What the Poets Foresaw
The river of time in its onrush
Bears along the affairs of men,
And drowns in the abyss of oblivion
All peoples and realms and kings…
Gavril Derzhavin, 1816
The Masque of Anarchy
Rise like Lions after slumber
In unvanquishable number,
Shake your chains to earth like dew
Which in sleep had fallen on you-
Ye are many — they are few
Percy Bysshe Shelley, 1819
1824: Romantic poet Lord Byron dies in Greece attempting to aid insurgents fighting against the Ottoman Empire.

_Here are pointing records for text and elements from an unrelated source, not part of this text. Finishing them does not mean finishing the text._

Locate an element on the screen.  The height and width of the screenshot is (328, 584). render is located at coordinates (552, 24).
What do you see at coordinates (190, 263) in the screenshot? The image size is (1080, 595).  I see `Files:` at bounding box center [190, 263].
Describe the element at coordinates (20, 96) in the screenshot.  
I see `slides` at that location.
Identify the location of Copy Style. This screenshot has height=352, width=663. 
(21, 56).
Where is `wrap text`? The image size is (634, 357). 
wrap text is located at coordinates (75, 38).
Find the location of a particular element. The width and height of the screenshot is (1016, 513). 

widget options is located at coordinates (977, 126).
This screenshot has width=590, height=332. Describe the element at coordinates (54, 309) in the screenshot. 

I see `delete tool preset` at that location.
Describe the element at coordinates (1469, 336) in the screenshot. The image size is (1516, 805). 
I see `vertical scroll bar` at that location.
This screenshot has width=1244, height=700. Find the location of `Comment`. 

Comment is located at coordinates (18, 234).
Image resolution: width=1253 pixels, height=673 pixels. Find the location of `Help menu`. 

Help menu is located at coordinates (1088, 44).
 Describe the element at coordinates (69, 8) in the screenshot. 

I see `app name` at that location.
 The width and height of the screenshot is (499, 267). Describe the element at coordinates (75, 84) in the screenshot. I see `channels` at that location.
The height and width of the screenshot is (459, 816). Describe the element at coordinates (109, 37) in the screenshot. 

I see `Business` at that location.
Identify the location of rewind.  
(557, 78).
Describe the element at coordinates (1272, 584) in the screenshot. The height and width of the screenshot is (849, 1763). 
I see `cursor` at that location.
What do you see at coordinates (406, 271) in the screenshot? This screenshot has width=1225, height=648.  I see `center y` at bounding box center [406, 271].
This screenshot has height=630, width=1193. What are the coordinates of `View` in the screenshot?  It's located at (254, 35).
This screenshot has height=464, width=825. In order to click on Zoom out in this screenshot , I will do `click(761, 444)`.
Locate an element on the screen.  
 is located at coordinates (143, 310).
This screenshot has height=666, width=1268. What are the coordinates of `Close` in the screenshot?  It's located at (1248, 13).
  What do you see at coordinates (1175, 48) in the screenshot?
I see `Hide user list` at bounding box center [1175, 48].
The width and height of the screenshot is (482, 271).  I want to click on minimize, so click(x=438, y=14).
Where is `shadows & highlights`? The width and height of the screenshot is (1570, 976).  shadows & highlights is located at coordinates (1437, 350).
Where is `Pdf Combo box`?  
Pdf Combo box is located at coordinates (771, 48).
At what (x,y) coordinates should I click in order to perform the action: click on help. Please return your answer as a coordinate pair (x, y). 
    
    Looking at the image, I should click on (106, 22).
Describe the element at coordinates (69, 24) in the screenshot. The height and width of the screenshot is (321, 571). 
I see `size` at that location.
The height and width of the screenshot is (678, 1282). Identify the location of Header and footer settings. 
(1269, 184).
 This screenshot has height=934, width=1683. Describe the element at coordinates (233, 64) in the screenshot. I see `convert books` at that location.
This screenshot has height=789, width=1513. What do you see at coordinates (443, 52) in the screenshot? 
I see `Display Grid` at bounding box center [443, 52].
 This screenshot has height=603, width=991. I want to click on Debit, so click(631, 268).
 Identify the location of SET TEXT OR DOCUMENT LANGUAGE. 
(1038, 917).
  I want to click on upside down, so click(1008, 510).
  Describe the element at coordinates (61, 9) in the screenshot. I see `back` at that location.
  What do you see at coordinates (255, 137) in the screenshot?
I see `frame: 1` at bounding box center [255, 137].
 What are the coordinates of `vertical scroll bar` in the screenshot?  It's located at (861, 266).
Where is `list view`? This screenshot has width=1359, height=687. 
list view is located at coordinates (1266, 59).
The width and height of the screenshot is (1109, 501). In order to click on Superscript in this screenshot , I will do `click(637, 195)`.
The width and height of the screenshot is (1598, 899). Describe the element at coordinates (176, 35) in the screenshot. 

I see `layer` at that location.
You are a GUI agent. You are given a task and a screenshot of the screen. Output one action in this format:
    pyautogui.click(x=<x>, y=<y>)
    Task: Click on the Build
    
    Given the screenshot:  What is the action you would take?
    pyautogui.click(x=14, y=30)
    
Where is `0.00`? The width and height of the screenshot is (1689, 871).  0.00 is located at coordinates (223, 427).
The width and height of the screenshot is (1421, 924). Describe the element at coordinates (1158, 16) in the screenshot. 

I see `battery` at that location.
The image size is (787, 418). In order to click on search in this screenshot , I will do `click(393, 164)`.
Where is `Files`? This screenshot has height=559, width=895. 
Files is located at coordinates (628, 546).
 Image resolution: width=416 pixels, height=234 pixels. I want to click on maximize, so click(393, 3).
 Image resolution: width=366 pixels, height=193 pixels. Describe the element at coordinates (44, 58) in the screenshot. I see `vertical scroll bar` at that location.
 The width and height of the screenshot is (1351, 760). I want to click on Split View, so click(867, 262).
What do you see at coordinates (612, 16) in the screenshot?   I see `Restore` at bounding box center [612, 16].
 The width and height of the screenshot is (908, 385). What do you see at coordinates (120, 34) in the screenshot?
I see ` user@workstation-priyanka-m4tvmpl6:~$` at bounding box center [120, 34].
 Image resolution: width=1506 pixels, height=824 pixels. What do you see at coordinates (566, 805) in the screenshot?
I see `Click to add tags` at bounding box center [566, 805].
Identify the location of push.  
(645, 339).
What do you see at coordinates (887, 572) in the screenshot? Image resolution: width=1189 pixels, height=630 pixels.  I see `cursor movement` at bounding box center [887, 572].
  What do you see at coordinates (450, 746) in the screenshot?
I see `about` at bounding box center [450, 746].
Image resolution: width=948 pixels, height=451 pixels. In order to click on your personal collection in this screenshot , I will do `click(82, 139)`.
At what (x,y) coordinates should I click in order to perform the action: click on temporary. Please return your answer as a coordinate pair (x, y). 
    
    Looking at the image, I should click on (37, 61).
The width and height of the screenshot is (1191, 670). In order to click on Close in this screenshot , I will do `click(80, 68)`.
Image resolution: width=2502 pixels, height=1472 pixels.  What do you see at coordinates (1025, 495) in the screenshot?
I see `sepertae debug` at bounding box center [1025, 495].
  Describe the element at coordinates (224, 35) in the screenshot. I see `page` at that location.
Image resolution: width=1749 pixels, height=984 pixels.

|The First Railroad Opens for Business|
1825 Urban Industrial Europe Emerges
The opening of the world's first railroad, Britain's Stockton and Darlington, helped launch industrial based economic growth unprecedented in human history; more industry, machines, and personal wealth followed. Workers needed for the new factories accelerated an epochal migration to cities from farms in ever increasing numbers. Seething, dynamic mega-cities proved much harder to control politically than the smaller, more dispersed populations of feudal days.
1800–1900: Dramatic European Population Growth, Especially Cities
Europe (not Russia) 150,000,000 to 291,000,000
Russia (Europe + Asia) 37,000,000 to 111,000,000
Paris, France 548,000 to 2,714,000
London, England 865,000 to 6,581,000
Berlin, Germany 201,000  to 1,889,000
Vienna, Austria 232,000 to 1,675,000
|Vienna, Late 19th Century|
1825: Decembrist Revolt in Russia, initiated by idealistic officers is crushed, resulting in increased revolutionary activity by educated elites and increased secret policing of the population.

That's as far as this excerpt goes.